**Source passage:**
↓

Brain Tumor
Life has delivered a curveball.

I'm sure everyone has, at one point or another, googled "brain tumor symptoms." You're looking for reassurances that you don't, in fact, have a brain tumor.
Well, sometimes, you actually do have a brain tumor. Like me.
I have a meningioma, a benign tumor on my brain stem.
It started in early 2025. When I woke up in the morning, I had a "rush of blood to the head" feeling. It lasted only seconds. Google told me that this is common in older people (like 60+), so it didn't really explain what was happening to me.
I thought maybe my electrolytes were imbalanced, so I started adding electrolytes to my water. The sensation went away, but then it came back.
Finally, I made an appointment with my doctor. A head CT was ordered, along with some bloodwork.
About two days later, at 9:30 pm, my doctor called me. She said that my head CT showed a mass and said that I needed to go to the ER to get an MRI. She also suggested that I bring an overnight bag, in case I needed to be admitted.

↑

Stored dataset entries:
↓

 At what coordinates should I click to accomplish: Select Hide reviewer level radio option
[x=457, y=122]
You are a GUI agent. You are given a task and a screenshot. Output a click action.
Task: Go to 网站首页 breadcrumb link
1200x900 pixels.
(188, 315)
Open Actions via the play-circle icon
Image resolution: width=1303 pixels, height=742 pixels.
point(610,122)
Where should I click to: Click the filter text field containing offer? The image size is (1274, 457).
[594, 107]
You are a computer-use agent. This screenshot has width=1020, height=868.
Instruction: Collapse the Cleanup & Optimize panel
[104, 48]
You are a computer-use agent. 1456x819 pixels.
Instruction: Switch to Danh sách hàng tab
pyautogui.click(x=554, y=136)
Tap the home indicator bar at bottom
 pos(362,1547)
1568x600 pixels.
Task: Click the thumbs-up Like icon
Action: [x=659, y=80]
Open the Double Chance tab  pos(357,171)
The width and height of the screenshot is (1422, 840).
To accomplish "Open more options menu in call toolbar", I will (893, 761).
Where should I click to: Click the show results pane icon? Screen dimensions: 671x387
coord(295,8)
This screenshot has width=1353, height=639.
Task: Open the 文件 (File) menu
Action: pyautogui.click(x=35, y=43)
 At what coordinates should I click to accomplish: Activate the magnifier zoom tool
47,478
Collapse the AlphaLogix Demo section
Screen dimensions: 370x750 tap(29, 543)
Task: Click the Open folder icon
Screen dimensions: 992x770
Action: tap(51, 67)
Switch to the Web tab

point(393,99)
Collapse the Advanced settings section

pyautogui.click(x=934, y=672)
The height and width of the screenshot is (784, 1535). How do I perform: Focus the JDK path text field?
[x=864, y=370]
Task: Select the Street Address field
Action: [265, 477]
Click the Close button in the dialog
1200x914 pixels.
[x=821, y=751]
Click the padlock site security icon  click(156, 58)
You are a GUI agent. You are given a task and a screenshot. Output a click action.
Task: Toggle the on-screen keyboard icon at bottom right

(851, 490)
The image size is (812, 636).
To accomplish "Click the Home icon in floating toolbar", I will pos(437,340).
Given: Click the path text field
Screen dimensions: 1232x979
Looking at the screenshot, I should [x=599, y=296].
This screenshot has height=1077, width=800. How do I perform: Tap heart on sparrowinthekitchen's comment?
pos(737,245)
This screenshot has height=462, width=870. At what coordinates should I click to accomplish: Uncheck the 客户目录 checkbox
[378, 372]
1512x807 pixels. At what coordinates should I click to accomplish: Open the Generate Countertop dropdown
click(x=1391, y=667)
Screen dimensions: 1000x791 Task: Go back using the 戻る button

↑

**Your instructions:** Please extract the stretch of the brain tumor post from "I have a meningioma, a" through "to be admitted.", copying it word for word.

**Solution for this exercise:**
I have a meningioma, a benign tumor on my brain stem.
It started in early 2025. When I woke up in the morning, I had a "rush of blood to the head" feeling. It lasted only seconds. Google told me that this is common in older people (like 60+), so it didn't really explain what was happening to me.
I thought maybe my electrolytes were imbalanced, so I started adding electrolytes to my water. The sensation went away, but then it came back.
Finally, I made an appointment with my doctor. A head CT was ordered, along with some bloodwork.
About two days later, at 9:30 pm, my doctor called me. She said that my head CT showed a mass and said that I needed to go to the ER to get an MRI. She also suggested that I bring an overnight bag, in case I needed to be admitted.